The suspended dean of Faculty of Law, University of Calabar (UNICAL) Prof. Cyril Ndifon has urged a Federal High Court in Abuja to quash the sexual harassment charge against him on the basis that the prosecuting lawyer Osuobeni Akponimisingha was not qualified to practise as lawyer.
Ndifon stated this to Justice James Omotosho in an affidavit filed by his lawyer Joe Agi.
He claimed that Akponimisingha’s name was not on the roll of legal practitioners in Nigeria pursuant to Section 2 of the Legal Practitioners Act.
The affidavit deposed to by Ndifon’s co-defendant Sunny Anyanwu was in response to ICPC lawyer’s counter affidavit filed against their motion on notice.
Ndifon, in the earlier motion dated and filed March 15, had told the court that the amended charge was incompetent as a result of the disputed identity of the anti-graft agency’s lawyer.
He said the development had robbed the court of its jurisdiction to entertain the matter.
He, therefore, prayed the court to quashed the four-count charge against him and his co-defendant Mr Anyanwu.
Akponimisingha, in his counter affidavit dated March 20, accused the suspended dean and his legal team of being jealous of his academic qualifications.
The lawyer, who attached his Nigerian Bar Association (NBA)’s Practising Licence document dated 2016 with the counter affidavit, said he graduated from law school.
He said contrary to the defence argument, the appellation ‘Dr’ added to his name was as a result of an additional academic qualification acquired by him after he had been called to the bar as a legal practitioner.
He equally alleged that the names of the lead counsel to the defendants, Agi, and other senior advocates appearing with him in the criminal case, were not on roll of legal practitioners in Nigeria.
Akponimisingha told the court that the present application by the defence was a delay tactics deployed to stall the trial.
He urged the court to reject their plea.
Court orders UNICAL professor Cyril Ndifon, lawyer to open defence
But Ndifon, in a further affidavit deposed to by Anyanwu, stated that contrary to Akponimisingha’s argument, the defence was not challenging the appellation ‘Dr’ added to his name.

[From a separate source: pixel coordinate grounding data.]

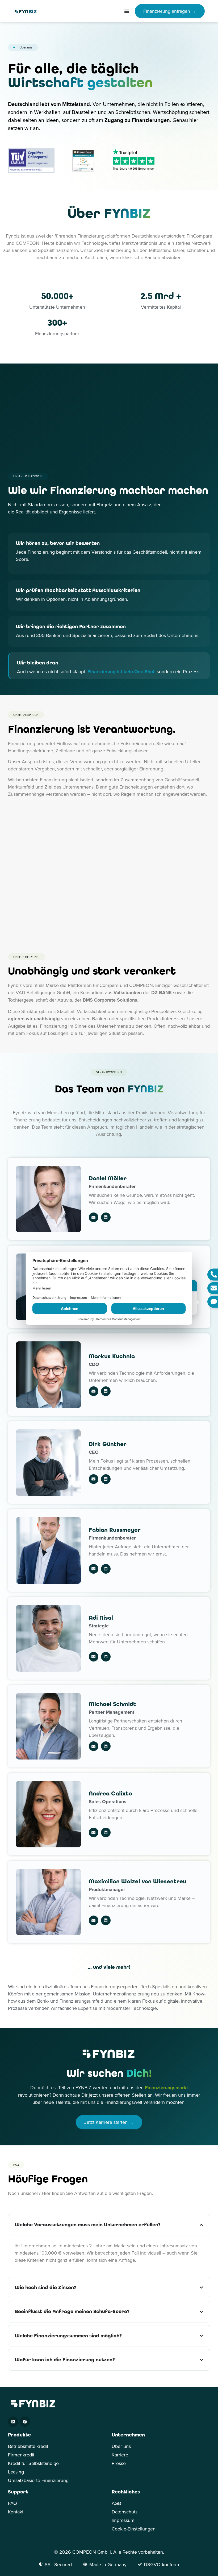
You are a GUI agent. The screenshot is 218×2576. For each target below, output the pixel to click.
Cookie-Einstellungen (134, 2528)
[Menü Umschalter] (126, 11)
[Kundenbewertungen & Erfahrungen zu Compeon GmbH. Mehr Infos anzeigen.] (83, 170)
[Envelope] (93, 1217)
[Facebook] (25, 2421)
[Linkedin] (106, 1217)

Rather, he said their contention was that the name “Osuobeni Ekoi Akponimisingha” is not on the roll of legal practitioners in Nigeria and that a search conducted revealed that one Ekoi A. Osuobeni was called to the bar in Nigeria in 2012.

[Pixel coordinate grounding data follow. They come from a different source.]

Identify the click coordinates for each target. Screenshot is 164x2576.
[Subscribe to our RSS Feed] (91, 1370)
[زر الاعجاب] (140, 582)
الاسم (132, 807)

When the matter was called on Monday, the ICPC lawyer told Justice Omotosho that the defendant brought a letter stating that the learned silk in the matter was having another matter at the Supreme Court.
Fisong Fidelis, who appeared for the defence, confirmed filing the letter before the court.

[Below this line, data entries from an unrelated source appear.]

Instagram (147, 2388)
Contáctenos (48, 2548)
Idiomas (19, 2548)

Justice Omotosho, who expressed his displeasure about the way the matter had degenerated, said parties had left the main issue “and are now attacking their academic qualifications”.
The judge, therefore, directed the lawyers of the parties, including representatives of Federation of International Women Lawyers and NBA to meet with him in his chambers on Wednesday so they could take a position on the development.
Justice Omotosho consequently fixed April 19 to rule on Ndifon’s motion seeking an order allowing the defendants to have an independent forensic examiner to look at some of the exhibits tendered by the ICPC.
Ndifon was, on January 25, re-arraigned alongside Anyanwu on an amended four-count charge bordering on alleged sexual harassment and attempt to perverse the cause of justice.
Anyanwu, who is one of the lawyers in the defence, was joined in the amended charge filed on January 22 by the ICPC on allegation that he called TKJ, the star witness, on her mobile telephone during the pendency of the charge against Ndifon to threaten her.